What is capital gains tax?

Capital gains tax may be payable when you sell a certain asset (such as shares, land or property) and make a profit.

Capital gains tax is charged on the profit you make from the sale of certain assets. These could be assets that you’ve purchased or inherited.

To give you a few examples, capital gains tax might apply to things such as shares, investments, land and property (unless it’s your primary residence), and it may even apply to certain collectibles and personal items, depending on what you paid for them1.

The good news is, if you understand the general ins and outs of capital gains tax in Australia, which we explain in more detail below, you could reduce the amount you have to pay2.

When is capital gains tax payable?

When you make a capital gain, the amount is included as part of your personal income for tax purposes. While capital gains tax has its own name, it’s not a standalone tax.

What that means is any capital gains you’ve received will need to be declared when you lodge your annual tax return and will then be assessed as part of your total income for the year. The amount of tax you pay on that income will then vary depending on what income bracket you fall into.

In the instance you have a shared asset, you need to work out each owner’s individual interest in the asset, as this is how capital gains and losses are determined
for each party involved3.

Tip

You might be interested to know that strategies that reduce your total income might help to reduce the amount of tax you pay on any capital gains you make.

One example is if you make a tax-deductible super contribution. For instance, if you’ve sold an asset that you have to pay capital gains tax on and you decide to contribute some or all of that money into super, which you then claim a tax deduction for, this could reduce or even eliminate the capital gains tax that’s owing altogether. However, there are things you should keep in mind. Find out more.

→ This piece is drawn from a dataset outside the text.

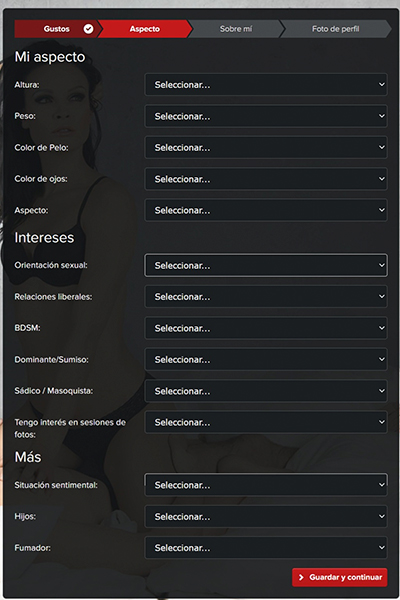Viewport: 400px width, 600px height.
Task: Jump to the Foto de perfil step
Action: coord(336,29)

How are capital gains calculated?

Generally, you can calculate your net capital gain by adding up your capital gains over the financial year and subtracting your capital losses (including any net capital losses from previous years that haven’t been claimed already) and any capital gains discounts4 or small business capital gains tax concessions you may be entitled to5.

The important thing to note is a capital gain is typically reduced by 50% when an asset has been held for at least 12 months6. So, if you sell an asset you’ve owned for less than a year (an investment property or shares in a business for example), the entire gain will need to be included in your taxable income.

What assets does capital gains tax not apply to?

If you make a profit on an asset, there are instances where you won’t be hit with capital gains tax.

Capital gains tax generally doesn’t apply to7:

  • Assets acquired before 20 September 1985
  • A property that is your main residence
  • A car, motorcycle or similar vehicle
  • Personal-use assets, which you paid under $10,000 for
  • Winnings or losses from gambling and prizes.

The Australian Tax Office (ATO) has further details as to which assets are subject to capital gains tax and which assets are exempt on its website.

How important is keeping records?

You must keep records of everything (every transaction, event or circumstance) that may be relevant to working out whether you’ve made a capital gain or loss from an asset for a period of five years8.

Also note, there’s no time limit on how long you can carry forward a net capital loss and it can be deducted against capital gains in future years9, helping to reduce the tax you pay in future years.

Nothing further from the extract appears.